El moho en frutas, verduras y otros alimentos es una situación común en muchos hogares. Ante esta escena, muchas personas optan por retirar la parte afectada y consumir el resto, creyendo que así eliminan cualquier riesgo para la salud. Sin embargo, especialistas señalan que esta práctica no siempre es segura.
Médicos y divulgadores científicos explican que el moho visible es solo una parte del problema, ya que sus “raíces” pueden extenderse profundamente dentro del alimento, aunque no se perciban a simple vista.
Esto ocurre con mayor frecuencia en productos de pulpa blanda, como fresas, tomates o melocotones, donde la contaminación puede abarcar gran parte del interior aunque solo se observe una pequeña mancha externa.
La Agencia Española de Seguridad Alimentaria y Nutrición advierte que la presencia de moho indica deterioro del alimento y posible producción de micotoxinas, sustancias tóxicas capaces de provocar desde molestias digestivas hasta daños más graves en órganos como el hígado o los riñones.

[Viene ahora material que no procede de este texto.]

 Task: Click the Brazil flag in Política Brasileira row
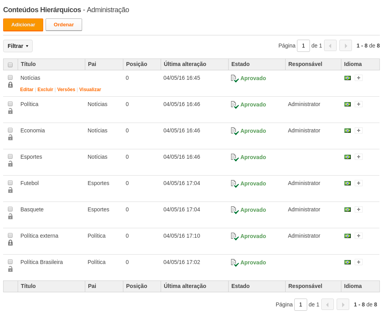pos(348,262)
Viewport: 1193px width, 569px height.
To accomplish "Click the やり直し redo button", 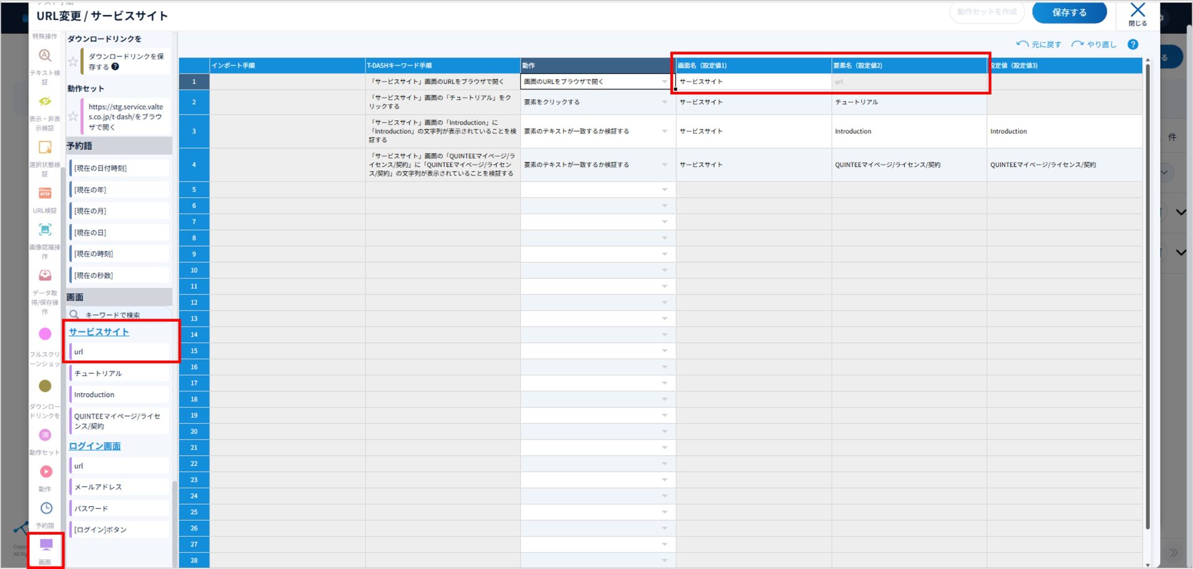I will tap(1094, 45).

Estas toxinas pueden generar síntomas como náuseas, dolor estomacal y diarrea, y si se consumen de manera repetida, aumentar el riesgo de enfermedades crónicas, incluso ciertos tipos de cáncer.
El organismo sanitario señala que las micotoxinas pueden aparecer a lo largo de toda la cadena alimentaria, desde los cultivos hasta los alimentos procesados, afectando cereales, frutas, verduras, frutos secos, café, cacao, especias y productos derivados como pan, jugos, queso o cereales de desayuno.

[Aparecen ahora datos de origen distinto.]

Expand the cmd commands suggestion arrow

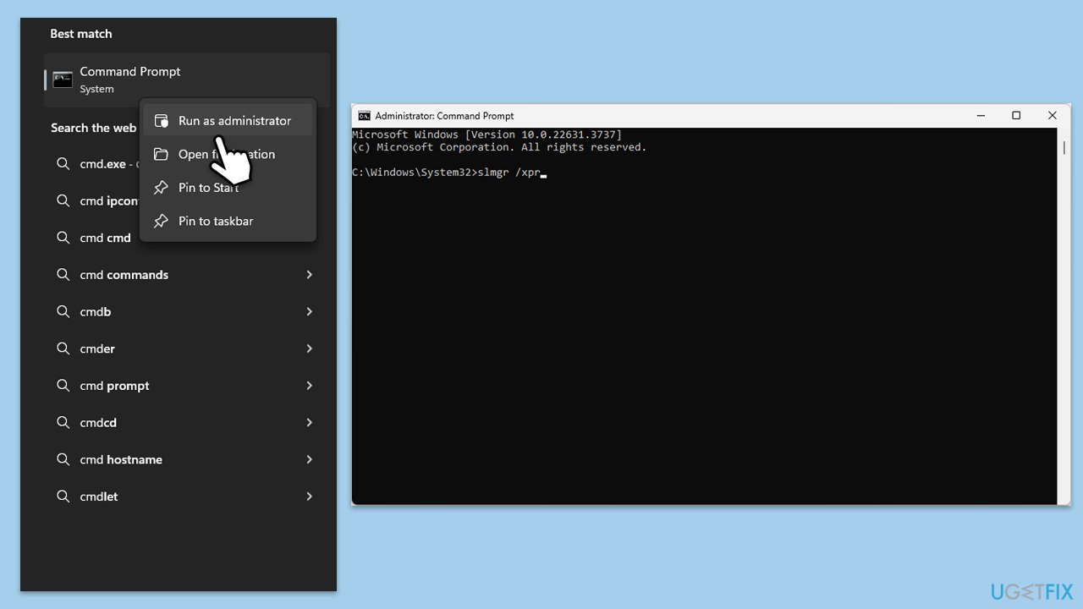(309, 275)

Ante la duda de si se puede salvar un alimento con moho, los expertos indican que en la mayoría de los casos lo más seguro es desecharlo por completo, especialmente cuando se trata de productos blandos o de hojas verdes como lechuga, pepino o tomate.
En algunos alimentos de pulpa firme —como zanahorias, nabos o calabaza— podría retirarse la zona afectada, siempre cortando varios centímetros alrededor del moho, evitando tocarlo con el cuchillo y lavando bien el resto antes de consumirlo.
Aun así, los especialistas insisten en que son pocos los casos realmente seguros y que no conviene arriesgar la salud por aprovechar un alimento contaminado.
La recomendación general de las agencias alimentarias es clara: cuando hay moho visible, lo más prudente es tirar el producto, especialmente si no se conoce el grado de contaminación interna.
Este cuidado es fundamental para prevenir intoxicaciones y problemas de salud a largo plazo.
Mantener una correcta conservación de los alimentos, revisar fechas de caducidad y almacenarlos adecuadamente ayuda a reducir la aparición de moho en casa.
En temas de seguridad alimentaria, la prevención y la precaución siguen siendo la mejor decisión.
Lo que parece una simple mancha puede esconder riesgos mayores para el organismo.